Aww, you have some good neighbors Marie.


----------



## marie73 (Jul 12, 2006)

Turns out it wasn't my neighbor, it's some guys working on the property. He came up to my car this morning and said he'd cut my back yard for $15. I guess the front was free, but I felt bad. I gave him $20 for the front and told him I'd pay him again for the back yard when it's okay. 

They're lying in the sun out back right now. SOOOO cute! But when I open the door, the little kittens scatter under the steps. My neighbor feeds the ferals dry food and has water out for them, but I've also been giving Mom and her kids the food that my girls won't eat (pate-style). I watched the little kittens eat it last night.


----------



## china_cat84 (Apr 27, 2010)

How CUTE! Too bad I don't live in San Diego. Love the pic of them laying out in the sun - my kitties do that every time I take them outside.


----------



## marie73 (Jul 12, 2006)

Right now, the little gray boys are wrestling and their little white sister is watching. Mom is sleeping on my dryer - I guess she needed a break!!


----------



## Heidi n Q (Nov 22, 2006)

marie73 said:


> Right now, the little gray boys are wrestling and their little white sister is watching. Mom is sleeping on my dryer - I guess she needed a break!!

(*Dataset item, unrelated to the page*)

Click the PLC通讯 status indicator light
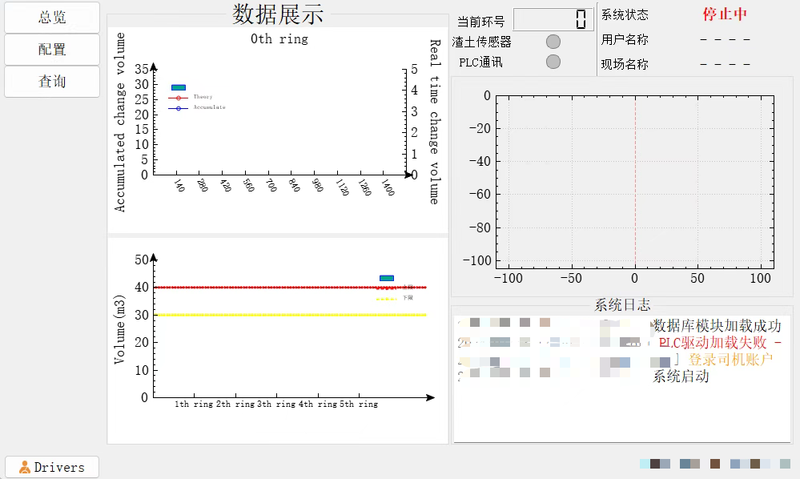This screenshot has width=800, height=479. click(553, 62)
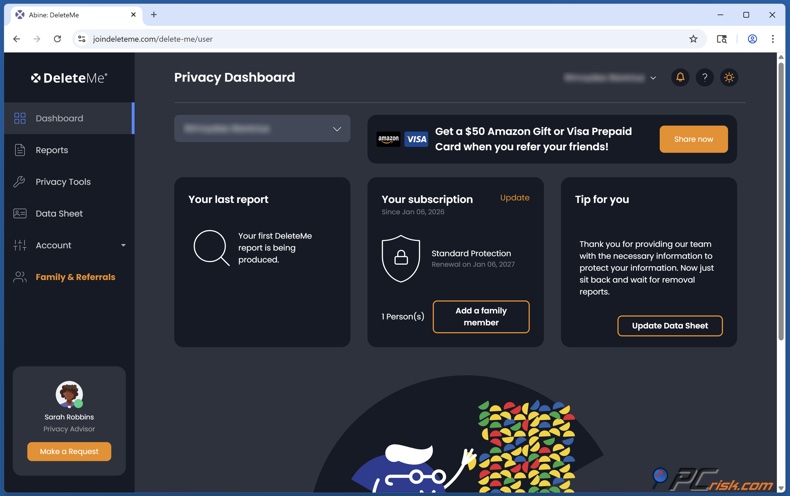Screen dimensions: 790x496
Task: Click the DeleteMe logo
Action: (x=69, y=77)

My God, how adorable that sounds! It reminds me of Mallie and her litter.

I fed Malibu and her kittens under my hay-shed and at about 4 or 5wks old ... she moved them and I thought I'd never see them again. But, about 4wks later, all five came back! I was getting ready for work and saw movement outside the front window and Mallie was sitting in one of the cushioned chairs and watching her four kittens play among the shrubs bordering the patio. I started putting out cat food. After about a week, I put it in the garage and left the door up about 8". A few days later I went out the back door with the garage remote and when I counted heads at the food bowl, I activated the remote to close the door. 
Viola! I had trapped my first cats!


----------



## marie73 (Jul 12, 2006)

Last night I heard some scratching in the kitchen and it was by the back door. I thought, oh crap, don't tell me my girls want *out*, they never have before!

It was momma feral. I hadn't brought out their plate of food at the usual time. :?


----------



## P&R (Sep 10, 2009)

How cute!


----------



## CataholicsAnonymous (Dec 4, 2006)

marie73 said:


> It was momma feral. I hadn't brought out their plate of food at the usual time. :?

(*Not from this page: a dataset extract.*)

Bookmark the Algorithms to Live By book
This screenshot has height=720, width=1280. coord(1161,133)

Haha, when it comes to food, they certainly learn very quickly, don't they?


----------



## Jeanie (Jun 18, 2003)

Marie, here are some organizations who will help with feral cats. It would be best to socialize the kittens asap. The Humane society will lend you a humane trap. Otherwise, the population will just continue to grow. Some vets and shelters will help adopt them out and spay or neuter them. Try a few phone calls. You would be their angel!  

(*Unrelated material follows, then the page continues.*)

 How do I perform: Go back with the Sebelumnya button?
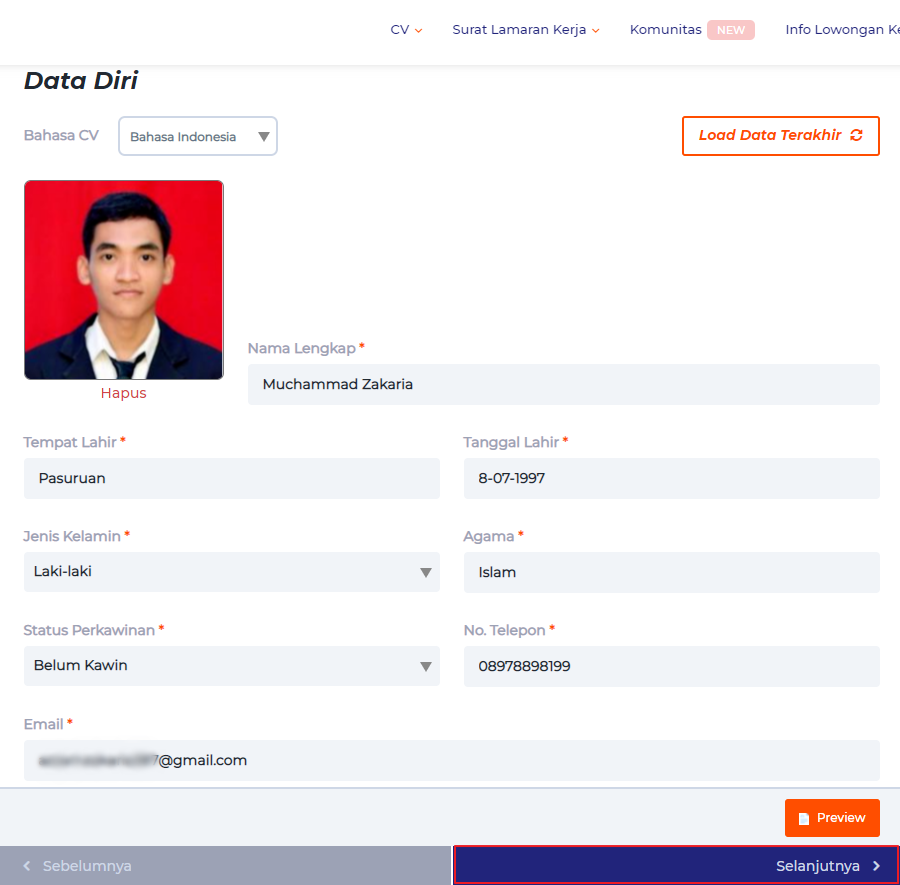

http://www.bing.com/search?srch=106&FOR ... s+by+state.


----------



## cat1963 (Mar 9, 2005)

I too am in the process of trying to catch a mother and her two kittens. 
Someone in our complex decided that it would be okay to put her cat
outside to fend for herself, and then they pulled a midnight move. 
Of course she was pregnant at the time. Her kittens are adorable, but
because of all the kids in the area, she is very leary about letting them
get too far from her. They are about 5 - 6 weeks old now, and she is 
constantly moving them from place to place. I have tried putting out food
for her, but I just keep getting a raccoon and a groundhog at the dish. 
Wish me luck in finding her and trying to catch her. In my opinion, anyone
who is willing to help out strays and ferals have hearts of gold.


----------



## Jeanie (Jun 18, 2003)

If you feed only in the daytime, and lift the food at night, I think you'll discourage the raccoons and groundhogs. Good luck! Thanks for caring.


----------



## marie73 (Jul 12, 2006)

I've tried looking for places that will take them, but even the Feral Cat Coalition only helps with spaying and neutering. Not trapping or taking care of tiny kittens. 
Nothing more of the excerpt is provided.